When I was a boy, I had a dog named Prince. He was a funny-looking critter. Half greyhound and half St. Bernard, he wasn’t just big—he was huge! He had one brown eye and one white eye; the epicanthic fold on his white eye was a brilliant pink. People who had never seen him before invariably did a double-take and then made some comment such as, “He’s so ugly he’s cute” or, “Does he always look like he has the pink eye?”

In five months Prince was the best-trained dog my neighbors had ever seen. He could heel, stay, sit, lie down, play dead, fetch, speak, and jump over sticks and through hoops. He didn’t just do the stunts, he did them with such a flare, with so much joy, that it was a delight to watch. He clearly loved the opportunity to display his love and adoration for me by responding instantly and totally to my every command. I often held a “circus” for the neighborhood kids to watch me put Prince through his repertoire.

My dad was a firm believer that dogs should never inhabit the same space as humans. They must stay outdoors at all times and in all seasons. Somewhere I had heard about a boy whose dog slept on the foot of his bed, and I wanted Prince to sleep on my bed. My dad compromised a bit and agreed that Prince could come in at night and sleep on the back porch. I decided that if I couldn’t bring Prince to my bed, I would take my bed to Prince. I moved my bed to the back porch. When the temperatures got down below zero in the winter, my dad thought I would give it up and move my bed back inside. Instead I would bring Prince under the covers with me, and we would snuggle and keep each other warm.

I could tell you dozens more anecdotes to illustrate the deep two-way love that developed between Prince and me, but I will let one more suffice. Prince had an incredible sense of time. My school was just across the street from our house, and I always came home for lunch. Every day Prince would meet me at the schoolhouse door at lunch time and again when school was out at 3:00, and we would romp home together. I never had the problems some kids experience from older bullies making their lives miserable on the way home from school. Prince would have torn them to pieces, and they knew it.

Wednesday, the day before Thanksgiving in 1935, when I came out of the schoolhouse door, Prince was not there waiting for me. First I was disappointed, then alarmed. When I got home and he wasn’t there, either, I was devastated. I went around the neighborhood whistling and calling for him. Some of the other neighborhood kids helped me hunt. When it got dark, my mom said I had to come in for supper. I was so upset I could hardly eat.

Just as supper was ending I heard Prince whimper out back. I rushed to his side, my dad right behind me. Prince’s hind legs seemed to be paralyzed. He was dragging himself through the dirt with his front legs. “Don’t get too close. He might bite you. He’s been poisoned,” my dad said.

Prince went into convulsions, twisting in pain and agony. I longed to hold him in my arms, to tell him how sorry I was, to show him one more time how much I loved him, but Dad said I mustn’t.

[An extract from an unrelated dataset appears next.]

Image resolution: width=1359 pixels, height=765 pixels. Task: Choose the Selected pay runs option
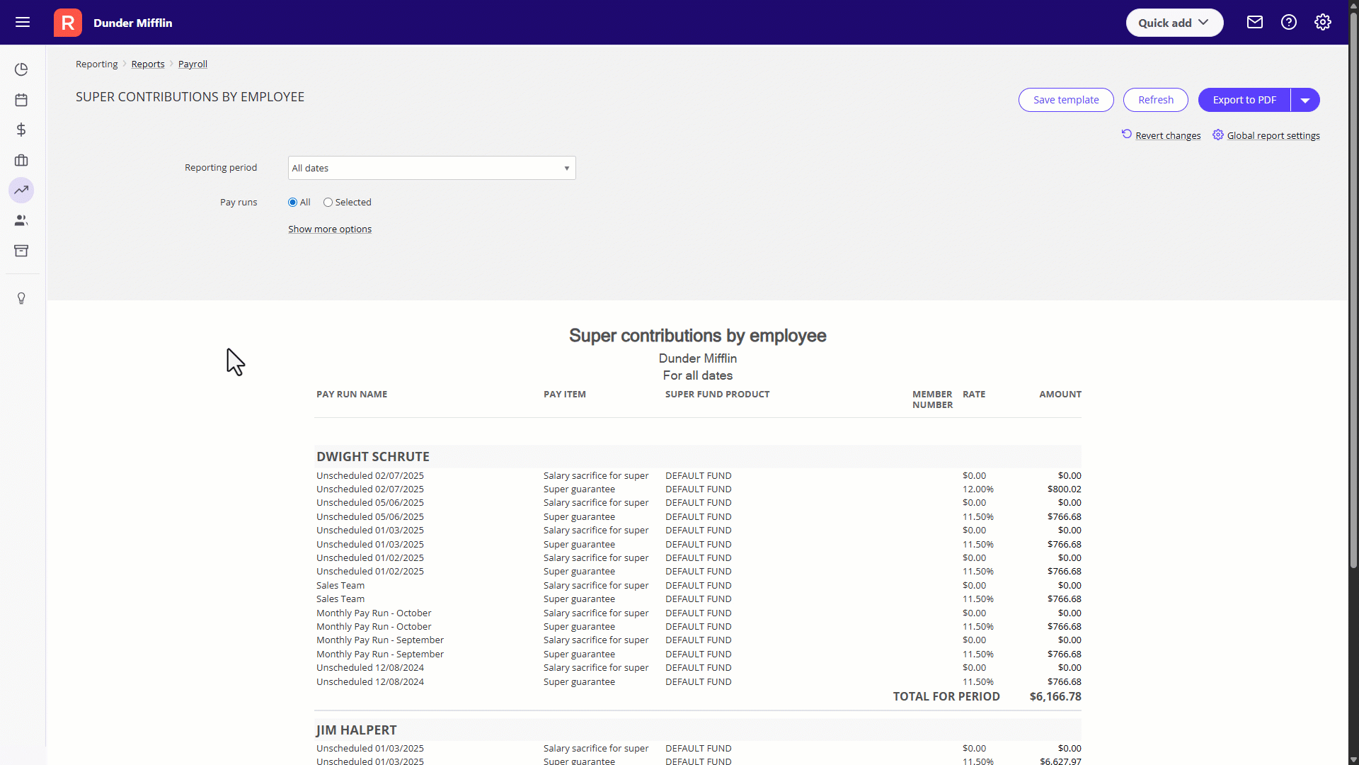(x=328, y=202)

Then he was still. I ran to my bed on the back porch and cried my heart out.

The next morning we held a funeral service, and then we buried him. I was grateful that I didn’t have to return to school until Monday. By that time I had begun to get my emotions under control so that I didn’t burst out crying every time I thought about him.

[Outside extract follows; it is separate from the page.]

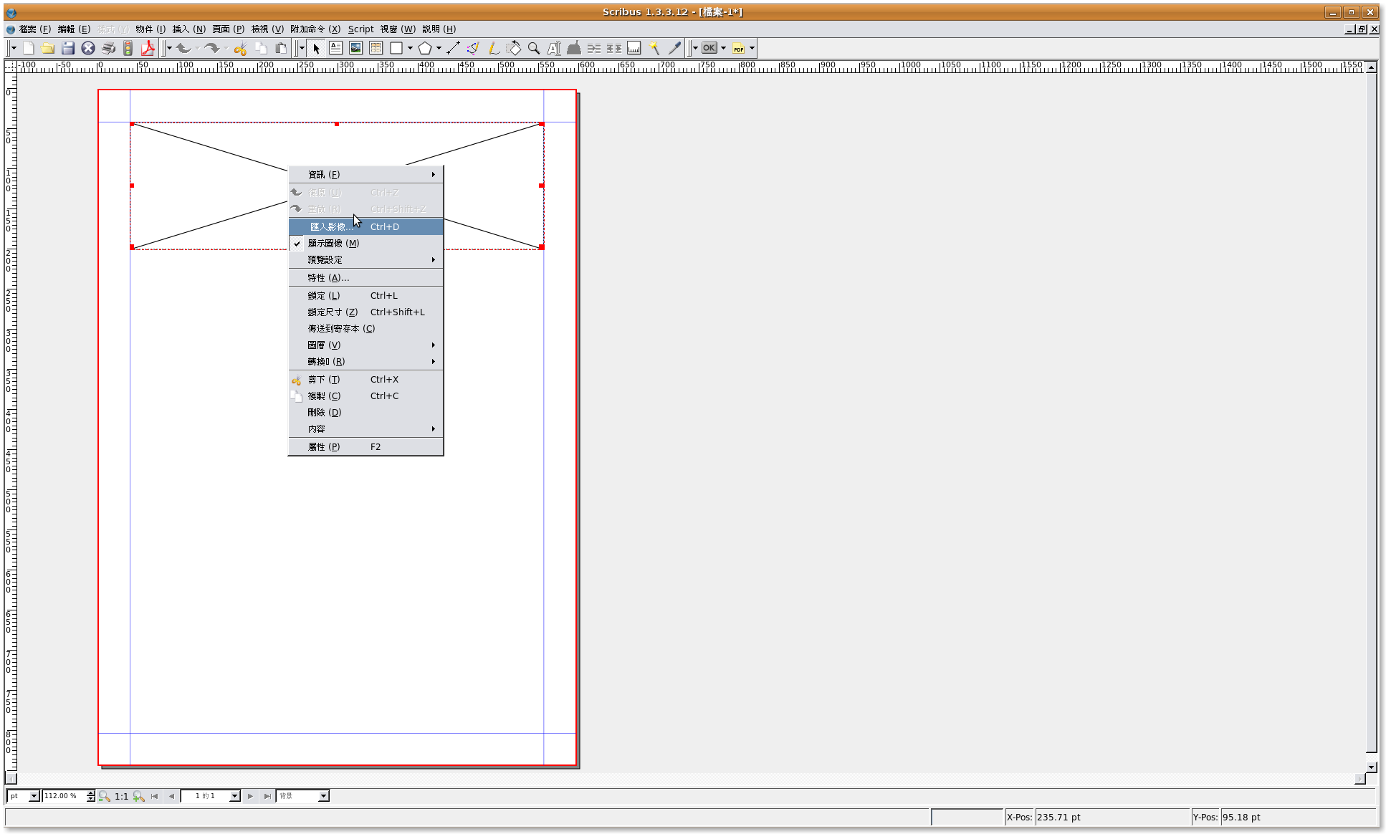Image resolution: width=1386 pixels, height=834 pixels.
Task: Select the Rotate Item tool
Action: tap(514, 48)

Later I heard a rumor that a sheep farmer had poisoned Prince because he thought Prince was the dog who killed one of his sheep a few days prior. Possibly he was right, but I doubt it. Prince was never gone from home long, and never came home bloody.

What if I could have been present when Prince saw the poisoned food and started to eat it. What if I had said, “Prince, don’t eat that. It has poison in it.”

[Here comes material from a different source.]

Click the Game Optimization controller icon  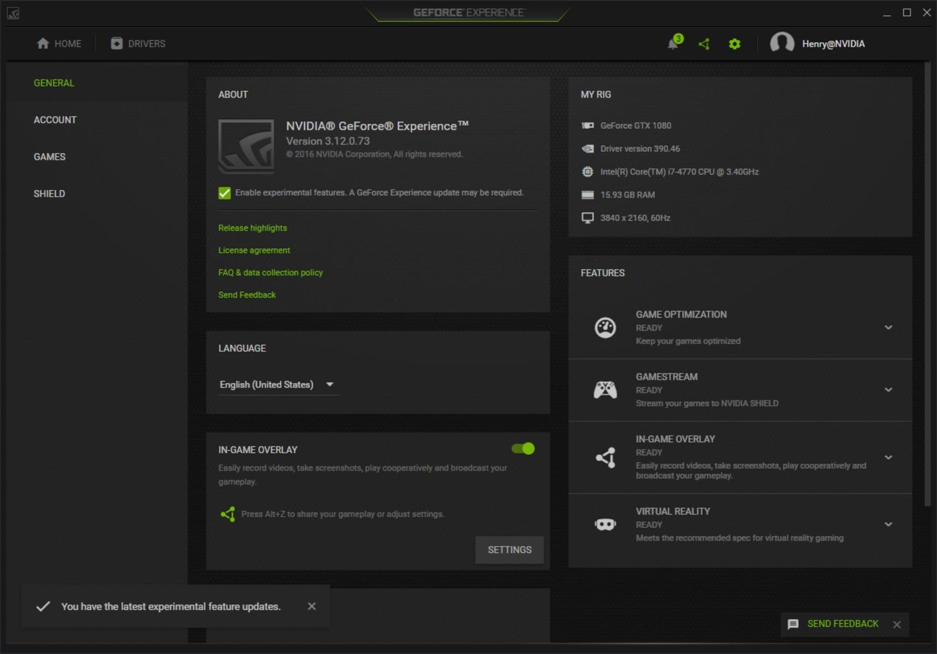pos(604,327)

What if Prince could talk and tell me what he was thinking? “Why not, Master? Just look at all that nice, wholesome, fresh food. Why, there is hardly any poison there at all. There is a hundred times more good, wholesome meat than there is poison.”

I frequently hear people offering that kind of logic to justify their choice in reading material, in TV programs, in movies, even in the schools they choose to attend. First John 1:5 says, “God is light, and in him is no darkness at all.” Bible reading, good preaching, good Bible teaching—these things will not poison your mind. You can’t say that, however, about a multitude of other things. Every book, article, story, movie, and TV program has a theme, an essence, or you might call it a spirit. Some of these come straight from the pits of hell. Like the sheep farmer who wrapped his poison in good food, Satan always wraps his poison in something pleasant, interesting, humorous, attractive, or entertaining. John tells us that we should try (test) the spirits to see whether they are of God (1 John 4:1). If they come from God they are healthful; if not, they very well might contain that little dab of poison. If you love them, you wouldn’t poison your dog, or your family, or yourself.

Here is another “what if.” What if Prince had somehow conducted himself in such a way that the sheep farmer would never think that he was a sheep killer? The sheep farmer would have taken his poison elsewhere, wouldn’t he? Maybe that’s why the apostle Paul told us, “Abstain from all appearance of evil” (1 Thess 5:22).


At the time of original publication, Frank Hall was a freelance writer living in Greenville, South Carolina.